In this research project, a new approach for finding optimal seam lines in orthophoto mosaicking by use of snakes has been studied. In the proposed algorithm, seam lines for adjacent orthophotos are defined fully automatically in overlapping areas of maximum similarity. Snakes are powerful tools for automation of line extraction from digital imagery. Computer learn to find lines such as roads or field boundaries. Twin snakes are two such snakes coupled for finding parallel curves. A snake is a model of the curve to be detected in the image. It continuously moves through the image while changing both its position and its shape until the curve has been found. This evolution of the snake is controlled by minimizing an energy function. Snakes can be used for various photogrammetric tasks. Some of them have been investigated in this research project. In particular, the theory of snakes was used for finding optimal seam lines in orthophoto mosaicking. Orthophotos (orthoimages) by definition are photos (in general aerial photos) from which geometric distortions (tilt and relief displacements) have been removed and which thus have geometric properties like maps (ground projection). For creating an orthophoto mosaic, neighboring and partly overlapping orthophotos of a scene are merged. This should be done in a way that the transition from one to another orthophoto can not be seen.
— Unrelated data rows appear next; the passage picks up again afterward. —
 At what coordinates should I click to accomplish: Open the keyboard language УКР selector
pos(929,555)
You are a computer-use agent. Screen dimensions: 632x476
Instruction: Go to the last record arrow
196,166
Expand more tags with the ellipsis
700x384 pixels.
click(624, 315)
The production line of orthophotos consists of several steps, each of which can introduce a different appearance regarding geometry, radiometry and spectral properties to the resulting orthophoto. For mosaicking adjacent orthophotos, a path of lowest difference in a combination of criteria is searched in the overlap area of these images. The seamline is chosen along this path of maximum similarity. In this research project, a strategy was developed to find this path of maximum similarity by use of snakes. The energy function of snakes was formulated in a way, that low energy represents areas of high similarity. On the other hand, high differences in overlapping regions of adjacent orthophotos (in intensity and hue of colors or in the texture of a scene) are penalized by high energy. This formulation of the energy function makes snakes detect the path of maximum similarity. Details can be read in the "International Journal of Photogrammetry and Remote Sensing", Vol. 56/1, pp. 53-64. (Kerschner M., 2001. Seamline detection in colour orthoimage mosaicking by use of twin snakes).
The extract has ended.